The crescendo for corruption in the project was in 2002, Gautam Sengupta who was the World Bank project manager in charge of KUTIP admitted in a US court that he had paid a bribe to a senior government official in the ministry of local government.
As the minister, Ongeri was aware of the rot that had crept into the project but by the time he was leaving the ministry he had done nothing to bring the corrupt ministry officials in the ministry to prosecution.
Further more it is alleged, Ongeri himself illegally acquired a four wheel drive vehicle that had been bought for the project purposes and has never returned it to date. The World Bank terminated the project in 2002 after an investigation on the bank’s officials found that its official were complicit in the corruptions deals.
(7) John Njoroge Michuki, Minister for Roads and Public Works
When he was appointed minister for transport and communication in 2003, Michuki set down to impart a sense of discipline in the chaotic public transport system. His move to gazette public transport rules won him public support as passengers began traveling in dignity in public transport.
But Michuki public support dimmed when it was alleged that he had used his office to unilaterally waive duty on telecommunication equipment imported by Siemens Atea, a company owned by his son Francis Michuki.

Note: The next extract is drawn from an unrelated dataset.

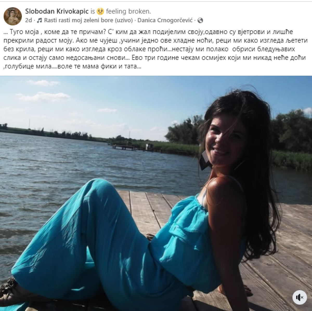The width and height of the screenshot is (312, 311).
Task: Open Slobodan Krivokapic's round profile picture
Action: (12, 16)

As if that was not enough, it was also alleged that the minister had interfered in the tendering process at Kenya Ports Authority for two projects. The first project involved the purchase of 8 cranes worth KSh1.4 billion ($20 million) for the purchase of eight cranes for the port of Mombasa and the other of a similar value for the supply of three tug boats.
In the first tender, it was alleged that Michuki, was fronting the interests of Industrial Plant Ltd , in partnership with Numerical Machining Complex.

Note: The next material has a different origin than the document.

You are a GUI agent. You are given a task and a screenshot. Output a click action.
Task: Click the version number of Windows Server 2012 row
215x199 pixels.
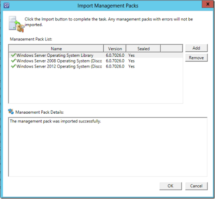(x=115, y=66)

(8) Mutula Kilonzo, Minister for lands and Settlement
Former presidents Moi’s lawyer is known for his sharp intellect and clarity of thought. But the senior counsel, in a bizarre business transaction was paid twenty million by National Social Security Fund (NSSF) for a legal opinion.
Mutula was also named in investigations on the laundering of former Nigerian Dictator Sani Abacha’s wealth in Kenya. Ashar Ltd a company where Mutula is a director was in 2004 linked with the money laundering scheme where Abacha’s billions were routed to a Kenyan bank associated with powerful people in Moi’s government.
In his defence, Mutula says that he was only a nominee for some of his clients which is a standard practice in law. Indeed lawyers can be appointed by their clients to be nominee directors in a company. In the case of Ashar Ltd, Mutula is listed as director together with Anastasia Mululu, a former partner in his law firm, Mutula Kilonzo and Co Advocates.
9) William Ruto, Minister for Local Government
The Eldoret North MP and ODM de facto number three is a true story of a man who left his house one morning a pauper and retuned home in the evening a multi-millionaire. On that December 1997 day, Ruto who was in his first year as MP, got himself through his company Oseng Properties limited, allocated 12 prime plots in Nairobi worth more than KSh100 million. All the plots were previously public utility land but had to be converted for Ruto’s interests.
Armed with the allotment letters for this plots he approached the struggling now City Finance Bank and Ajay Shah’s collapsed Trust Bank for a KSh50 million loan to set up businesses that are the flagships of his wealth today. Trust Bank was to collapse a few months later, while City Finance Bank is still reeling from its huge portfolio of non-performing loans. When Narc government took over power in 2003, to avoid public embarrassment Ruto was forced to silently return the Processional Way which formed part of the 12 plots.
10) Chris Obure, Minister for Special Programmes
Although he served for a short time as the minister for finance in former president Moi’s government, he left the government with a record of having laid the ground for the one of biggest rip offs at the Treasury.
The Anglo-leasing scandal where the country stood to lose about KSh90 billion began during his tenure at Treasury. It is him who first okayed the leasing finance on government’s security project as well PCK deal Unviversal Satspace a shell company that had pretended that it would arrangement for financing, supply of satellite service to general post office. But the deal was a rip off as the service was highly overpriced.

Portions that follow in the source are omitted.